Across the Finnish line

October 20, 1995

This week will see the state visit to Britain of the Finnish president Martti Ahtisaari and his wife Eeva. The ripples from this four-day event should encourage the expanding academic traffic between the two countries. It is the first such encounter between the British and Finnish heads of state since President Kekkonen came in 1969.

The Finnish attitude to higher education is typified by an advertisement in last month's Finnish Business Report promoting Jyvaskyla (situated in the heart of Finland) as a "modern centre for industry and learning". It says that the university is the "driving force in the area".

When the network of new universities was set up in the 1960s, regional development was a prime motive. Jyvaskyla is involved in student exchange with 150 universities worldwide, and in 450 research partnerships at 250 universities. British and other students at Jyvaskyla also know that the campus is a place of great natural and architectural beauty, and that it is comprehensively "on line". Through education, a rural country has become a world-class modern industrialised welfare state in a lifetime. It is no accident that both Nokia and Esa-Pekka Salonen are two of Finland's best known exports.

= SOURCE RECORDS =

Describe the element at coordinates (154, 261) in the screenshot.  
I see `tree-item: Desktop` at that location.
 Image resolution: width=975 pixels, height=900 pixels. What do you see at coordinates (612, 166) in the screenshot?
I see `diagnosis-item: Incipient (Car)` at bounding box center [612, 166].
==
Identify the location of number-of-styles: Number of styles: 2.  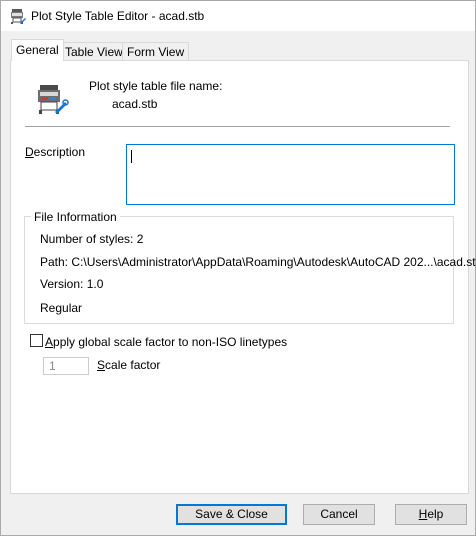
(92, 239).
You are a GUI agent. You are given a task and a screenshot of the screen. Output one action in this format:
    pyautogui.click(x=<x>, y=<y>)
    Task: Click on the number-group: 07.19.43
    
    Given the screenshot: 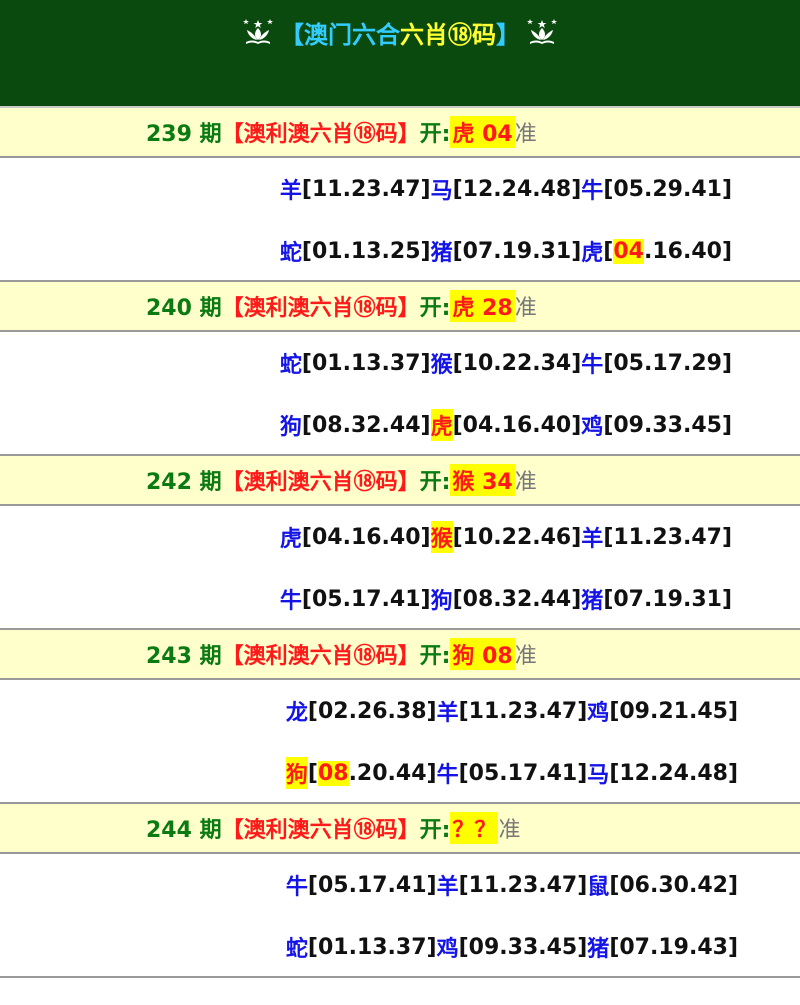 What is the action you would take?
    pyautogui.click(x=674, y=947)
==
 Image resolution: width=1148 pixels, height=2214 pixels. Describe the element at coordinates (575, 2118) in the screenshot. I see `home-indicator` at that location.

= EXERCISES =
A. Return every line of the records that contains the string "width".
B. Extend the article on the Finnish state visit and Finnish higher education, starting after its final sentence.
The records are unrelated to the article about the Finnish state visit.

= RESPONSES TO THE EXERCISE =
A.
 Image resolution: width=975 pixels, height=900 pixels. What do you see at coordinates (612, 166) in the screenshot?
 Image resolution: width=1148 pixels, height=2214 pixels. Describe the element at coordinates (575, 2118) in the screenshot. I see `home-indicator` at that location.

B.
So Finland's minister of education, belonging to an even younger generation than Tony Blair, would have no quarrel with Blair's identification in his Brighton conference speech of education with economic development.

Olli-Pekka Heinonen, who was born in 1964, is in fact a Conservative (the Conservatives are the second largest party in the Finnish government, in which four others are represented, the Social Democrats being the largest). Mr Heinonen goes beyond what has for him been a traditional cross-party consensus on education's importance: "We have been talking of money, money, money. I strongly believe that the atmosphere is changing . . . The present time values benefit, cost-effectiveness and efficiency, not least because of the economic recession, (but), everything cannot be measured in money . . . Ethical and aesthetic aspects have an inherent value."

Mr Heinonen has the energy and the presence to help that change in atmosphere. On recent visits to Finland, I have heard little but enthusiastic praise for him and the minister of culture, Claes Anderson of the Left Alliance party.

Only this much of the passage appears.